Experiencing Intermittent 401 Unauthorized Errors from Kube API Server
Describe the bug
The Kubernetes JavaScript client library is employed in our Node.js application. Recently, experiencing intermittent 401 Unauthorized errors from the Kube API Server.
Error trace:
body: {
kind: 'Status',
apiVersion: 'v1',
metadata: {},
status: 'Failure',
message: 'Unauthorized',
reason: 'Unauthorized',
code: 401
}
Within the Node.js application, the logic involves listing the pods. Most of the time there were no errors observed, but sometimes this 401 error is thrown by the Kubernetes client. This issue began to be noticed following the latest Kubernetes upgrade, which went from version 1.22.1 to 1.24.4.
Initially, the suspicion was directed towards the Kubernetes service account token. This suspicion arose because, starting from Kubernetes version 1.24, the token is no longer mounted as a secret by default; instead, it is mounted inside the container and refreshed by the Kubelet every hour. In contrast, in the 1.22 version, this token was stored as a secret. we print the error stack trace in the app. By decoding the token that is passed as headers to the kube server, it is found that the token was generated a few seconds back and this happens intermittently when a new token is used after the token rotation every 1 hour.
However, upon further analysis, it became evident that this was not the root cause.
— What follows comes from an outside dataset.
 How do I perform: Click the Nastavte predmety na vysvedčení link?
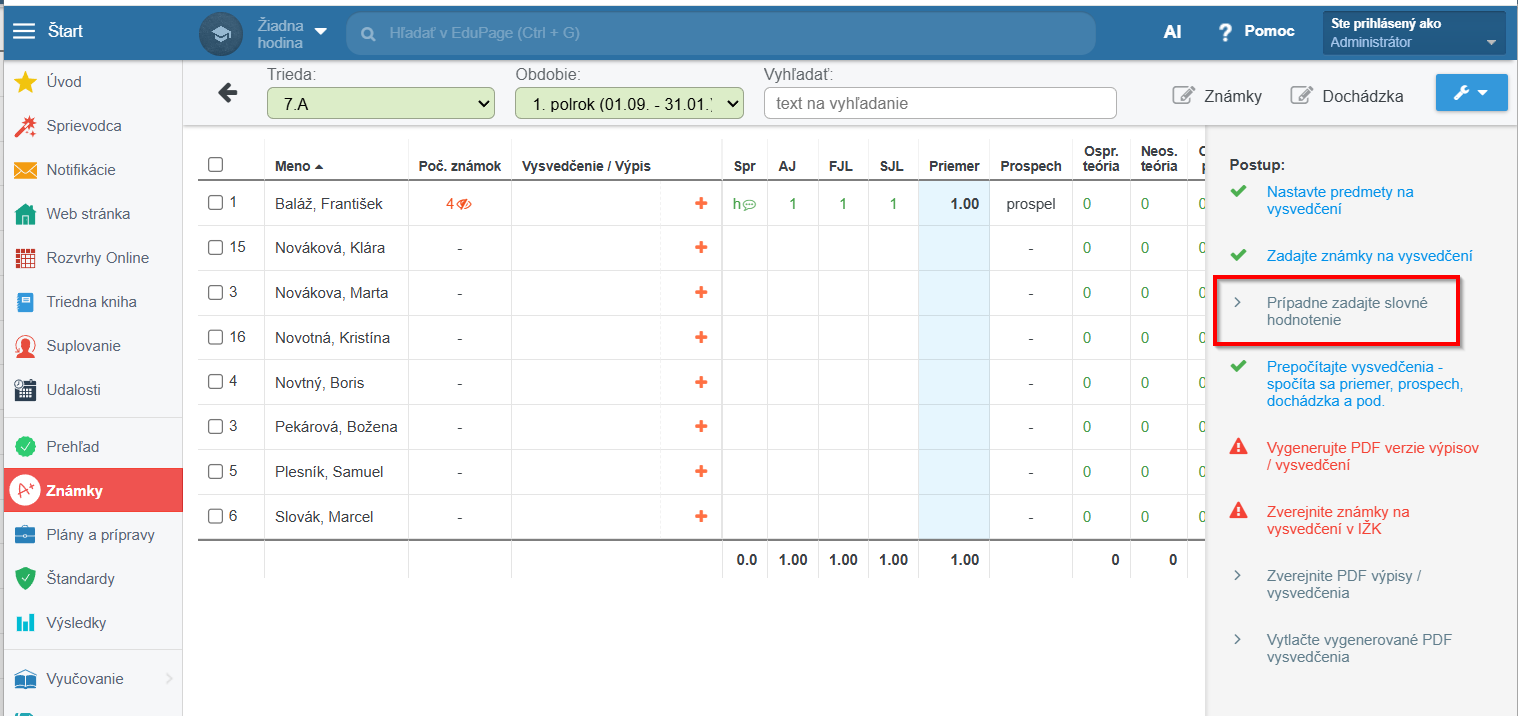coord(1339,200)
This is because, for the most part, everything operates smoothly, and the occurrence of the 401 error appears to be sporadic and random.
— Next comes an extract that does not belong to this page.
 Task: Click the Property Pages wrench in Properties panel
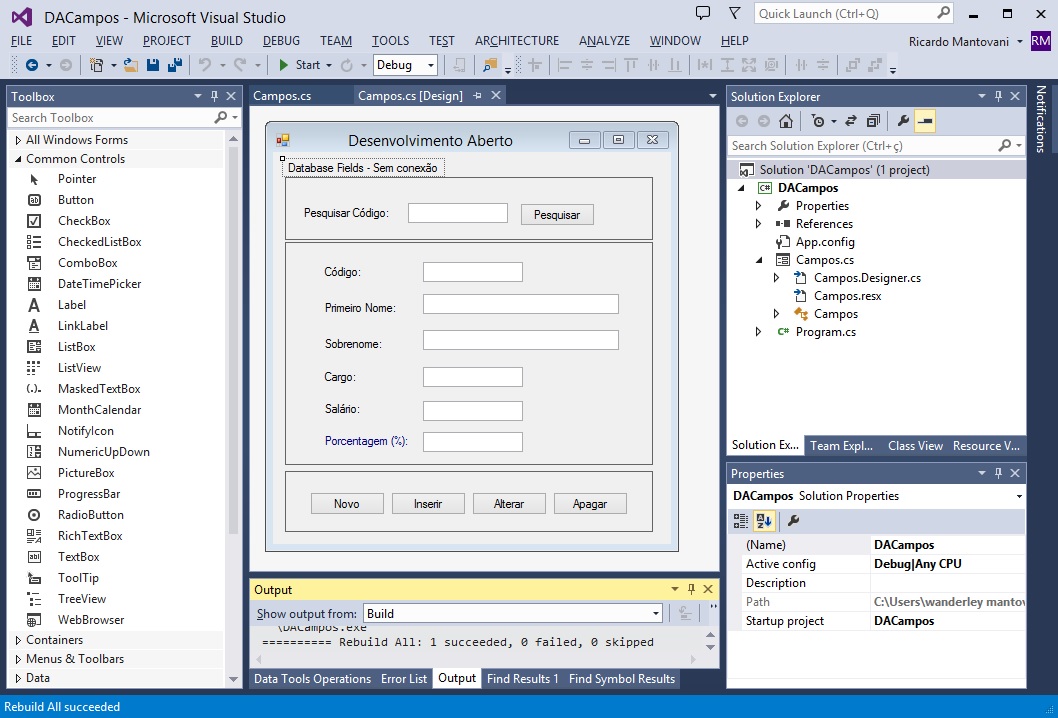(793, 520)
Need help to find the concrete root cause of why this issue is happening.
Client Version
e.g. 0.16.3
Server Version
e.g. 1.24.4
Example Code sample code snippet, the error is thrown from line 5
1 let kubeConfig = new k8s.KubeConfig();
2 kubeConfig.loadFromDefault();
3 let kubeApi = kubeConfig.makeApiClient(k8s.CoreV1Api)
4 let labelSelector = 'app=' + appName;
5 let res = await kubeApi.listPodForAllNamespaces(false, null, 'status.phase=Running', labelSelector);
Environment (please complete the following information):
- OS: Linux
- NodeJS Version 12.22.12
- Cloud runtime : NA
There's a comment here: https://github.com/kubernetes-client/javascript/blob/master/src/file_auth.ts#L43
We only poll the file for changes every 60 seconds. That means that we likely cache the token across the token refresh and that may be too long.
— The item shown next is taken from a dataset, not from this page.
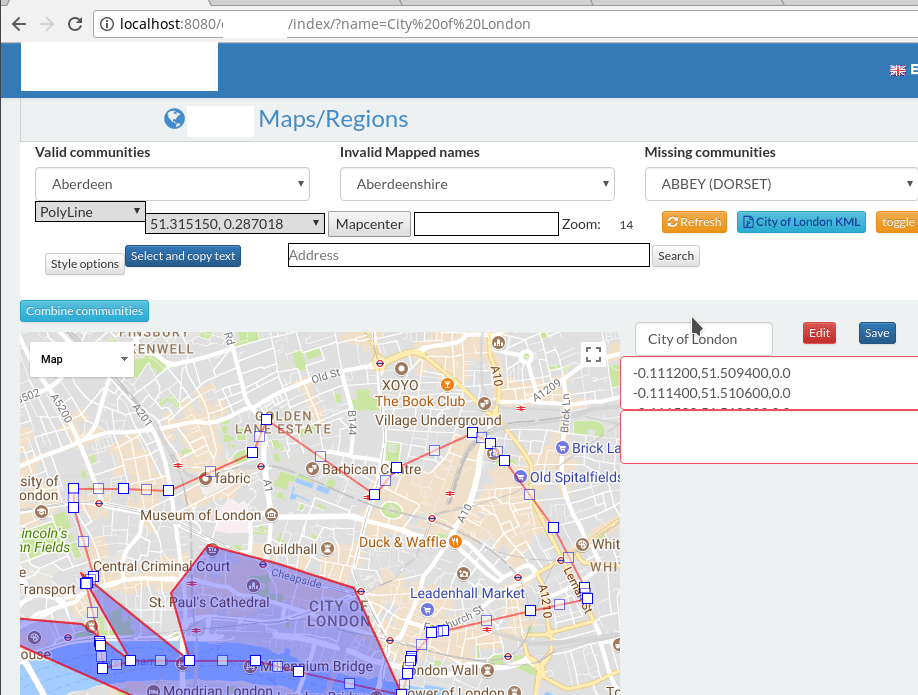Save the City of London region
We should probably use filesytem events to get an event when the file changes.
I suspect that is what is causing your problem, but it's hard to know without logs or more details.
If you wanted to send a PR to update that code to use events we'd be happy to take it.
We only poll the file for changes every 60 seconds. That means that we likely cache the token across the token refresh and that may be too long.
that seems unlikely... the kubelet refreshes the token at 80% its lifetime, the minimum lifetime is 10 minutes, which means the file should be getting updated with at least 2 minutes remaining on the previous token's lifetime.
Thanks @brendandburns and @liggitt I want to add some more context, we had enabled the debug level and got the token from the response header.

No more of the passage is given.